W1: Comparisons between IIS and AVG Acc. in VLG-CBM
Thank you for introducing this work to us. The main differences between IIS and VLG-CBM can be summarized in three aspects:
Metric Definition.
- The IIS is defined as the area under the curve formed by the sparsity and accuracy.
- The metric in VLG-CBM is solely defined based on the average accuracy at different sparsity levels.
Objective.
-
The objective of IIS is to quantify the interpretability of arbitrary vision pre-trained representations.
-
The average accuracy in VLG-CBM serves as a metric for evaluating the performance of CBMs, a specific type of interpretable model.
Sparsification.
-
Our sparsification mechanism can accurately control the number of concepts for prediction during forward propagation.
-
VLG-CBM adjusts the number of concepts by the sparsity regularization in the loss function, which requires complex strategies including gradually reducing the regularization strengths during training and post-training weight pruning.
Revision: We have incorporated the discussion of IIS and the metric in VLG-CBM in Section A.5.3 of the revision.
W2: Experiments on additional datasets
Following your suggestion, we conduct experiments on UCF-101, DTD and HAM10000.
Interpretability-classifiability relationship. The investigation results in our manuscript, i.e., the positive correlation between interpretability and classifiability, can be generalized to these three datasets.
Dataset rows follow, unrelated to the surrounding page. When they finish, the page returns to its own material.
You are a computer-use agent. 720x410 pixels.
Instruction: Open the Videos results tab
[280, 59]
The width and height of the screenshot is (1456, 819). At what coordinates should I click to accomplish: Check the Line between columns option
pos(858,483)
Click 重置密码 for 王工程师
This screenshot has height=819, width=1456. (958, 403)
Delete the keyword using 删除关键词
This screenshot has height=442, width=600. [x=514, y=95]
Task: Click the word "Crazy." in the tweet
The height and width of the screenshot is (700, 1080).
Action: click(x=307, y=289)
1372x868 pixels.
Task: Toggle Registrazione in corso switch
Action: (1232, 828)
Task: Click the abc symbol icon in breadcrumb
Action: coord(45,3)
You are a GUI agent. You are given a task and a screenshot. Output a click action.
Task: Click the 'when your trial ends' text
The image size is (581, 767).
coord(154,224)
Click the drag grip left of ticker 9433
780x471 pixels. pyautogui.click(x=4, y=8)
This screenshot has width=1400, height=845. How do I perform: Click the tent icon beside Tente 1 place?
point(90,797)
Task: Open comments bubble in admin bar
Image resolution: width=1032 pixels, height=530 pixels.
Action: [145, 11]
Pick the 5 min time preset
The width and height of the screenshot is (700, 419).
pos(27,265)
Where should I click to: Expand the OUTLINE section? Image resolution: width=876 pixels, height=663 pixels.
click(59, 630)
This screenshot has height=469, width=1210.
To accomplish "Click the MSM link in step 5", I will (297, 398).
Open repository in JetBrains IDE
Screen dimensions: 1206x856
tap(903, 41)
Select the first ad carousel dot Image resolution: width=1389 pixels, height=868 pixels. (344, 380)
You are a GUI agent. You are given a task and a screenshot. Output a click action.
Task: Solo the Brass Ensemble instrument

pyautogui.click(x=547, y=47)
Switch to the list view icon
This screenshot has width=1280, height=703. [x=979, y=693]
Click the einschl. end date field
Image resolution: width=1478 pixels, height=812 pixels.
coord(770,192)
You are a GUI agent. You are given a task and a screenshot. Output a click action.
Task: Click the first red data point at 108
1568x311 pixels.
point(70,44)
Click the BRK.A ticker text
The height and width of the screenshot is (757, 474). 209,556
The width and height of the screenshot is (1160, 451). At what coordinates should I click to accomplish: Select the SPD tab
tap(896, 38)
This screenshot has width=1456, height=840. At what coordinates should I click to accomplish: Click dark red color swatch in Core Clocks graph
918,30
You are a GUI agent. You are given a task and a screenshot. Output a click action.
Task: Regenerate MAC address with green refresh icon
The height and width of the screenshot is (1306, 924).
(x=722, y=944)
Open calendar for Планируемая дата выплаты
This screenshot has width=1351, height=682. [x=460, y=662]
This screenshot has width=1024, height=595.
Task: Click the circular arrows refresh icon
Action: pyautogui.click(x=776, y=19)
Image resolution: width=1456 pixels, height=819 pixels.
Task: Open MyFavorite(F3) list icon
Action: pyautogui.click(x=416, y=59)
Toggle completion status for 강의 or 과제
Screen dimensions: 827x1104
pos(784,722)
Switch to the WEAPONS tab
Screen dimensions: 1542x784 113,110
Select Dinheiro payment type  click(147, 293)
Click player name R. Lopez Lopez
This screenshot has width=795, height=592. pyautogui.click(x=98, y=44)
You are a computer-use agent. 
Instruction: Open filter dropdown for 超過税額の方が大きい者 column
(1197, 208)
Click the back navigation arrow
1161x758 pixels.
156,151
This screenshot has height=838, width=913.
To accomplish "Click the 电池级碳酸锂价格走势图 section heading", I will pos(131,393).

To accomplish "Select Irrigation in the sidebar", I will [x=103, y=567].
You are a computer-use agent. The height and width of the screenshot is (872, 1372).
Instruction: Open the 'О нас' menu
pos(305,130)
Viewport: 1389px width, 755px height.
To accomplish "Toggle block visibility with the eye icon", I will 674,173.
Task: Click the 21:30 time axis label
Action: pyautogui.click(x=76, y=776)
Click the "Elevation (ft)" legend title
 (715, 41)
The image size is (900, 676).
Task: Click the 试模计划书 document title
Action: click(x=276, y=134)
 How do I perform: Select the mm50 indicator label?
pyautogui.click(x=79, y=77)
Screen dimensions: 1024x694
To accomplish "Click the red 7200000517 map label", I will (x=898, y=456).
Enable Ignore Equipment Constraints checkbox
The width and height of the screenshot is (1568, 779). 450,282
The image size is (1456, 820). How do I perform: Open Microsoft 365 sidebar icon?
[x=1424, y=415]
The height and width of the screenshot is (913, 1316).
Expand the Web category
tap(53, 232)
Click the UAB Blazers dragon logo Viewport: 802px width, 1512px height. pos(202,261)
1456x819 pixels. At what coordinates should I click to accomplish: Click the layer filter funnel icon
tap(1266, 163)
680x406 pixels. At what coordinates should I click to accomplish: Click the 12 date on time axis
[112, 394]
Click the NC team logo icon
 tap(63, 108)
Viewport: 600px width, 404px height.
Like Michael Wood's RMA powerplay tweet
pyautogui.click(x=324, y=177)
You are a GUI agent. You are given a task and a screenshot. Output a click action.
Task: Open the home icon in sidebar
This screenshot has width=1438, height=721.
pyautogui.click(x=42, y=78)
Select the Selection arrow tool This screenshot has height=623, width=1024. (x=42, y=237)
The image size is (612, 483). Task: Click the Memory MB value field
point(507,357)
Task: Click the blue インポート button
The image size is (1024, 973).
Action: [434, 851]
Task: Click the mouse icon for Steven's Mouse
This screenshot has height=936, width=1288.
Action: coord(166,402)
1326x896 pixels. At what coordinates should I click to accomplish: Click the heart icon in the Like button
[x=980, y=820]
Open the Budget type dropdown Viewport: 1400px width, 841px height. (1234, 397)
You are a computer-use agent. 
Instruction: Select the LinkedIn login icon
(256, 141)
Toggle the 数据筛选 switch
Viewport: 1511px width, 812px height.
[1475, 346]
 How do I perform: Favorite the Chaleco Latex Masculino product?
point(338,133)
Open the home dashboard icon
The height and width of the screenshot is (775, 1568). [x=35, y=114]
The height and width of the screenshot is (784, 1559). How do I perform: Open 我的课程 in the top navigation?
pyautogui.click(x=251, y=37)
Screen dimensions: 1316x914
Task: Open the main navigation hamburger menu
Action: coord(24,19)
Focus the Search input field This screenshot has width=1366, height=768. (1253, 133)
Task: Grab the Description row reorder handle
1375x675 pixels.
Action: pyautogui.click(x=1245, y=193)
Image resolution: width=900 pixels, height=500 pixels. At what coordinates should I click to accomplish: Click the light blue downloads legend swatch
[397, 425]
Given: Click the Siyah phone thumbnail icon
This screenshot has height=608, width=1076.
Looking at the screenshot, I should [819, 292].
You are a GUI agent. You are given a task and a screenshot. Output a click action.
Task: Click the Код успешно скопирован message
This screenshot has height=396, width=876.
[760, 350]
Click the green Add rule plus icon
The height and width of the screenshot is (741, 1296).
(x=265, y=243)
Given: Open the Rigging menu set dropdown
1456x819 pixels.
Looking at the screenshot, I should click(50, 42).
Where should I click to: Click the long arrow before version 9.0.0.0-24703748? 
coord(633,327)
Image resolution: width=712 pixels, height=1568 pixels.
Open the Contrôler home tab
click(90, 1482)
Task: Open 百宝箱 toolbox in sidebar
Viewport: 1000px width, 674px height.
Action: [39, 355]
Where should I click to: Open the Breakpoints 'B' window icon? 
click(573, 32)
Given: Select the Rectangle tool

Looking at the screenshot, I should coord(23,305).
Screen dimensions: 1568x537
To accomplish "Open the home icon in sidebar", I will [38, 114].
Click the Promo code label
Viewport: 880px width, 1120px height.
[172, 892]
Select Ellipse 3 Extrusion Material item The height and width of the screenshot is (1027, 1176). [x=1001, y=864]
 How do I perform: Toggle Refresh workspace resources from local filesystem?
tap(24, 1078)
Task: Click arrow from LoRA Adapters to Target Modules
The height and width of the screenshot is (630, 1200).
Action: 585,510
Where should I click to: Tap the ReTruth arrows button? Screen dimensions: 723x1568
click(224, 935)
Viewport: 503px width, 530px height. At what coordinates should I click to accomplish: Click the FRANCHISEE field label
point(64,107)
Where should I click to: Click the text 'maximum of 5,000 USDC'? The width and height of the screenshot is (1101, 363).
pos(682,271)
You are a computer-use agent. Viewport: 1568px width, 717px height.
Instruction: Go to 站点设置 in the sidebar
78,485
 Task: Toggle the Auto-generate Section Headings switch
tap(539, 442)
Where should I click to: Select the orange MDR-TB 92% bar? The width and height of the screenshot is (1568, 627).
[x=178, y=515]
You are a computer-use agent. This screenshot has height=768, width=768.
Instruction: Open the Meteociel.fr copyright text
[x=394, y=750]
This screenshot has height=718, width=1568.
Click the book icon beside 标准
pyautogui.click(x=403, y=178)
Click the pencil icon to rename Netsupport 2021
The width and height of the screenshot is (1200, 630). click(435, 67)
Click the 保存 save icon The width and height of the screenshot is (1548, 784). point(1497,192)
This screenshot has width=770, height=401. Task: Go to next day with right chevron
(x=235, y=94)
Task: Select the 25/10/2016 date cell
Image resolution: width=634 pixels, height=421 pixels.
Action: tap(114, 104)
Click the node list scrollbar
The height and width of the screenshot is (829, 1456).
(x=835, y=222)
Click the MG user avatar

| Model | UCF101-IIS | DTD-IIS | HAM10000-IIS |
|---|---|---|---|
| ResNet-18 | 0.949 | 0.934 | 0.912 |
| ResNet-50 | 0.967 | 0.940 | 0.914 |
| ResNet-152 | 0.976 | 0.957 | 0.915 |
Performance comparisons. We provide comparisons with LaBo on these three datasets. Our method achieves better performance than LaBo.
| Model | UCF101 | DTD | HAM10000 |
|---|---|---|---|
| LaBo | 97.68 | 76.86 | 81.40 |
| Ours | 97.79 | 77.22 | 81.90 |
Revision: We have incorporated the additional experiments in Section A.2.3 of the revision.
W3: More comparisons with existing methods
Thank you for your suggestions that enrich our experiments.
Experiments. Following your suggestion, we add comparisons with LF-CBM [1] on CUB-200 and ImageNet-1k datasets based on different backbones.
| Model | ImageNet | CUB-200 |
|---|---|---|
| LF-CBM (ViT-B) | 77.94 | 68.97 |
| Ours (ViT-B) | 78.50 | 69.14 |
| LF-CBM (ViT-L) | 85.52 | 82.83 |
| Ours (ViT-L) | 86.85 | 83.51 |
Analysis. Our method exhibits better performance than LF-CBM. Moreover, the performance of LF-CBM is significantly improved by leveraging representations with higher classifiability. This phenomenon aligns with the discussion in Section A.5.2.
For [2], its performance has only been reported in few-shot scenarios, which deviates from our experimental settings. Nevertheless, the impact of training data volumes on the interpretability-classifiability relationship is an interesting question for investigation in future work.
Revision: We have incorporated the additional experiments in Section A.2.3 and [2] in Section A.5.2 of the revision.
[1] Oikarinen, T., et al. (2023). Label-free concept bottleneck models. ICLR.
[2] Yan, A., et al. (2023). Learning concise and descriptive attributes for visual recognition. ICCV.
I thank authors for their comprehensive experiments and clarifying my concerns. I have raised my score to 8 since all my concerns have been answered.
Dear reviewer, we sincerely appreciate your positive feedback and support. Your suggestions have helped us improve our work. We are glad that our responses addressed your concerns.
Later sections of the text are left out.